I got down poured on yesterday. I wanted to use the dark stormy clouds as an excuse to not go to the gym. But, my inner dilemma and the impending guilt that would ensue made me get my act together and drag myself out the door. I wore my rain boots and took my husband’s heavy-duty umbrella and braved the dark skies. Neither of these two items would really help the upcoming downpour I was to face. Literally, the minute I stepped outside sheets of rain coming in at me from all directions soaked my entire body. I thought I should just go back up to my apartment, but no I kept going, all the way to the gym. When I arrived I must have looked like a frazzled lunatic. Hair all unkempt, wet clothes, and dripping arms. As you can get my first stop was to the locker room to put the hair dryer into action.
When I was finished at the gym, believe me when I say I wanted to just order takeout. But, in the morning I took out chicken breasts to defrost. I’m sure we all know that we aren’t supposed to refreeze defrosted meat, I don’t know if this is true or an old wives’ tale. Either way, I was tempted to refreeze it, but decided to just cook it. My focus here isn’t the chicken though. I didn’t do anything that special with it. I tossed it with some mayonnaise, honey, herbs, harissa, then breaded it with panko and baked it. The main star of the meal was the pearl couscous that I made as a side dish. Usually, I make regular couscous and toss in whatever chopped vegetables I have on hand. This time, I basically did the same thing but amped it up a little.
I caramelized shallots and threw in some crunchy and crisp Napa cabbage. The Napa cabbage doesn’t have an overpowering taste yet adds great flavor and texture. I am all about the crunch, the crunch factor prompted me to add in cucumbers and almonds. I always add in dried cranberries to couscous and I did this time as well. I threw in some olives for saltiness. A dish isn’t made by me if there aren’t tons of herbs in it, so that’s what I did here; parsley and mint. A squeeze of lemon, some extra olive oil, and some crumbled sheep’s milk feta complete the dish.

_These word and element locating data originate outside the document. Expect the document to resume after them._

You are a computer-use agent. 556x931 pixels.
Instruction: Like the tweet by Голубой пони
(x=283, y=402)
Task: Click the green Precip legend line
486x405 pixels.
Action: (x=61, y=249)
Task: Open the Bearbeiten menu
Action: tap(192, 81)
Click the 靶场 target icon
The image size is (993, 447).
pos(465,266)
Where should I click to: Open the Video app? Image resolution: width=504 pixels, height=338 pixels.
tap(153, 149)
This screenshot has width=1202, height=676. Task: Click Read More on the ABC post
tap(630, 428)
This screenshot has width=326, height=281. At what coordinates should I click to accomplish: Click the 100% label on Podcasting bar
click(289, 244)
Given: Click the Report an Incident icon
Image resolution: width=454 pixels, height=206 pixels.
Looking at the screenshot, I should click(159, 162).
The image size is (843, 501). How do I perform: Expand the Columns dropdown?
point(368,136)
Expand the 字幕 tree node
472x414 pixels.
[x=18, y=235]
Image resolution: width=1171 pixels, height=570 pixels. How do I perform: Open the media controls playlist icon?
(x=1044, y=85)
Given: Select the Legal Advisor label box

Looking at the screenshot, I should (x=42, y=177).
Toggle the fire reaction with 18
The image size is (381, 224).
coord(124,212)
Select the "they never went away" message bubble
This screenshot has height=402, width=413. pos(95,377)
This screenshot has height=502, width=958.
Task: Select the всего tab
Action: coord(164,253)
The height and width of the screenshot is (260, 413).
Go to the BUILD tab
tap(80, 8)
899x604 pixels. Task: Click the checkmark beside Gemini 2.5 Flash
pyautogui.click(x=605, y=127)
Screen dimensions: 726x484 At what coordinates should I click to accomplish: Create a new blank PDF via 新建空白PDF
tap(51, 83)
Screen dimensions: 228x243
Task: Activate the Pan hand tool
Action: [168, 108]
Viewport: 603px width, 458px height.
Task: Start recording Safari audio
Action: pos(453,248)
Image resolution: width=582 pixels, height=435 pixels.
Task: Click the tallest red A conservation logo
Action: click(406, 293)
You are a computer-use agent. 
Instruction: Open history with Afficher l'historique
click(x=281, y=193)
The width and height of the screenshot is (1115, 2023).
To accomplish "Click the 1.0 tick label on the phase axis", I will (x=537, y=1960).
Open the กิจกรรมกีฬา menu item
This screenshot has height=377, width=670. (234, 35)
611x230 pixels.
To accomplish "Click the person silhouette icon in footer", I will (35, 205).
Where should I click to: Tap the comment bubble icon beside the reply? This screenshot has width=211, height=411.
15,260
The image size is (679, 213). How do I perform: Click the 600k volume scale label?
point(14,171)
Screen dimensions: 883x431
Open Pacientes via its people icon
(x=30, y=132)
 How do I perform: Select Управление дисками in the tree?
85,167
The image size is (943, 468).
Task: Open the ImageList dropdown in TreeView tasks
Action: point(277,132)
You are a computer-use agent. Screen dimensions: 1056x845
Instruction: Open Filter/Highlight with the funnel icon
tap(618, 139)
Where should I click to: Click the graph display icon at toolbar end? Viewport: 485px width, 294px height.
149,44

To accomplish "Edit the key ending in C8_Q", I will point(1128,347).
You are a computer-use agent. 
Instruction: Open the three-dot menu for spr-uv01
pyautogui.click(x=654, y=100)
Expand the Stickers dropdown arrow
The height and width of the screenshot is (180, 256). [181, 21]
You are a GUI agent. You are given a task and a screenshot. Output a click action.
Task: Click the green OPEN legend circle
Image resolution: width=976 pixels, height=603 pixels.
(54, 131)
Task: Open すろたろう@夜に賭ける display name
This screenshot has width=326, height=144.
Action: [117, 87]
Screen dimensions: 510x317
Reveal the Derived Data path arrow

I must talk about the spices here, I love adding cumin and coriander to couscous. Many times, I add a pinch of turmeric, but this time I didn’t feel I needed it. In addition, I threw in another flavor contrast; cane sugar and crushed red chilies. Everything balanced in the end. You might think I don’t know when to stop with ingredients and sometimes that may be the case, but usually it all works out. Cooking calms me down, once I started preparing this dish I forgot about my rain fiasco.
Summer Pearl Couscous
Serves 4, as a side
1 cup dry pearl couscous (cooked according to package directions)
3 shallots, sliced
1/2 a head of Napa Cabbage, chopped
1 clove of garlic
1/4 of an English cucumber, in a small dice
1/4 cup dried cranberries
1/4 cup pitted olives, roughly chopped (any variety you like)
1/4-1/2 cup crumbled sheep’s milk feta (or any mild variety)
2 tablespoons slivered almonds, toasted
10 sprigs of parsley, chopped
2 sprigs of mint, chopped
juice of half a lemon
1/2 teaspoon cumin powder
1/2 teaspoon coriander powder
1/4 teaspoon red chili flakes, or to taste
3/4 teaspoon of salt, or to taste
1/2 teaspoon cane sugar or turbinado sugar
extra virgin olive oil
Heat a saucepan on medium-low with some olive oil, about 2 tablespoons. Add in the shallots and allow them to caramelize, about 15 minutes. When the shallots are caramelized toss in the Napa cabbage and garlic and allow the cabbage to wilt down a bit and slightly pick up some caramelization. Add in all the spices and sugar and cook for 2 minutes. Next, add in the cranberries and allow them to plump up a little and rehydrate.
Remove the pan from the heat. Take the prepared couscous and add in the shallots and cabbage mixture. Put in the cucumbers, olives, parsley, mint, lemon juice, a little extra olive oil, and the slivered almonds. Toss everything together so that everything is evenly distributed. Crumble the feta on top and serve, slightly warm, at room temperature, or even cold, if you like.